The St Andrew’s URC member fell in love with nursing as a young girl growing up in Kenya, for what she calls the “wrong reasons”.
“These old nurses used to wear a cape and hat, and there were these two sisters who I used to watch come home early in the morning wearing the cape. I always wanted to wear it.
“By the time I became a nurse, the capes were no longer being used. I always wanted to help people though. I went to a mission school, then a Catholic school which ran a dispensary for people who were really poorly. I used to help people in the community and in the dispensary, I learnt how to take temperatures and pulse rates. So, by the time I actually came to do nursing I had a good understanding.”
Bernice started her training in Kenya at the Clive Irvine College of Nursing’s Presbyterian Church of East Africa Chogoria Hospital. She then moved to the Kenyatta National Hospital in Nairobi, before moving to Scotland in 2004 where she begun work at the Lothian University Hospital in Edinburgh. After that, she moved to Reading in 2008, where she begun working for the Trust, and became a member of St Andrew’s URC.

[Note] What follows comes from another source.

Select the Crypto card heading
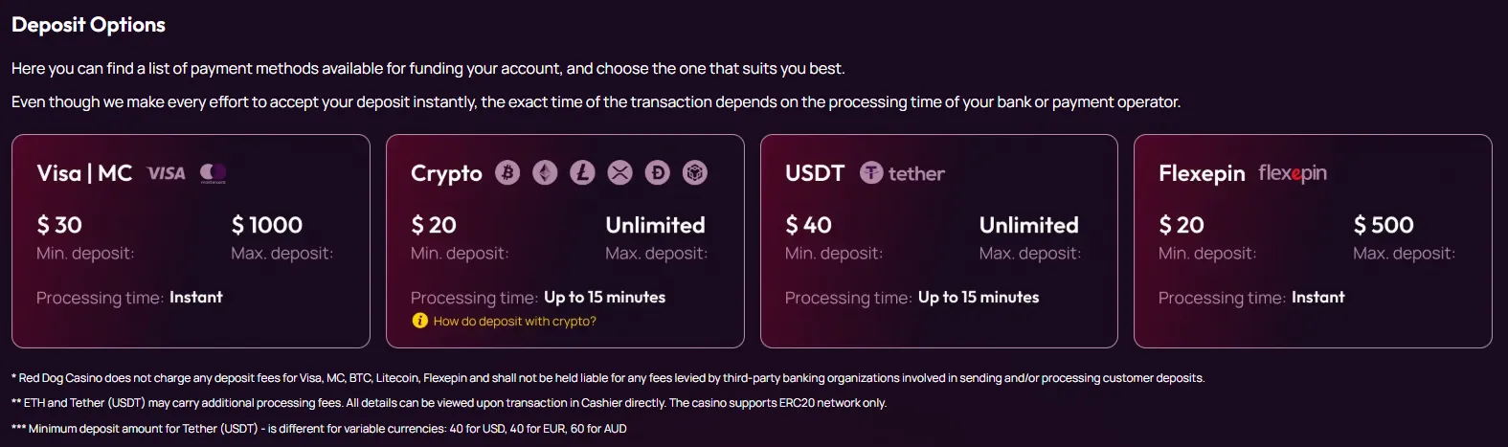[446, 173]
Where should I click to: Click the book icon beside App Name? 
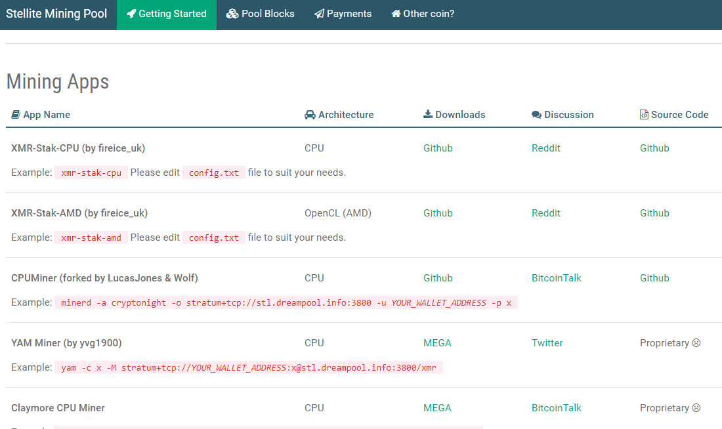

She follows in the footsteps of the Nigerian-born Kofoworola Abeni Pratt who in 1950 became the first black nurse in the NHS, and went onto become a pioneer of nursing in post-independence Nigeria.
Bernice says: “Things are changing from when I first started as a nurse, but there’s still work to do. Around 40% of nurses are now from BAME population. Pratt paved the way. But many nurses, particularly those from Spain and Italy, have gone back home because of Brexit. So, I think they’ll be another push for nurses from abroad.”
Bernice refers to herself as a strong believer.
“I pray every day,” she says. “It can be difficult, because not all the people you come across at work are believers, and it can go horribly wrong when speaking of faith there, as you’re dealing with people from all walks of life and from different faiths. But deep inside, I know it is God who gives us the knowledge and skill to make diagnoses and decide on treatment. Also, when God makes a decision, you cannot overrule it. I believe in medicine, but I believe that God has the final say. I am not going to work to preach to people, but, in what I am doing, I believe that I am proclaiming the healing ministry of Jesus’ work.”
Outside of her job, Bernice has a passion for helping others. She helps empower women through the Kenyans in Reading organisation, which helps people deal with personal problems and immigration issues, and she also helps out in her church and community, whenever hospital shifts allow.
“I always say: ‘If you want to go first, go alone. If you want to go far, go together.’”
With community firmly in mind, Bernice hopes to start up a charity when she ends her nursing career.
“I want to do more,” she adds. “I need to help for kindness, for ministry.”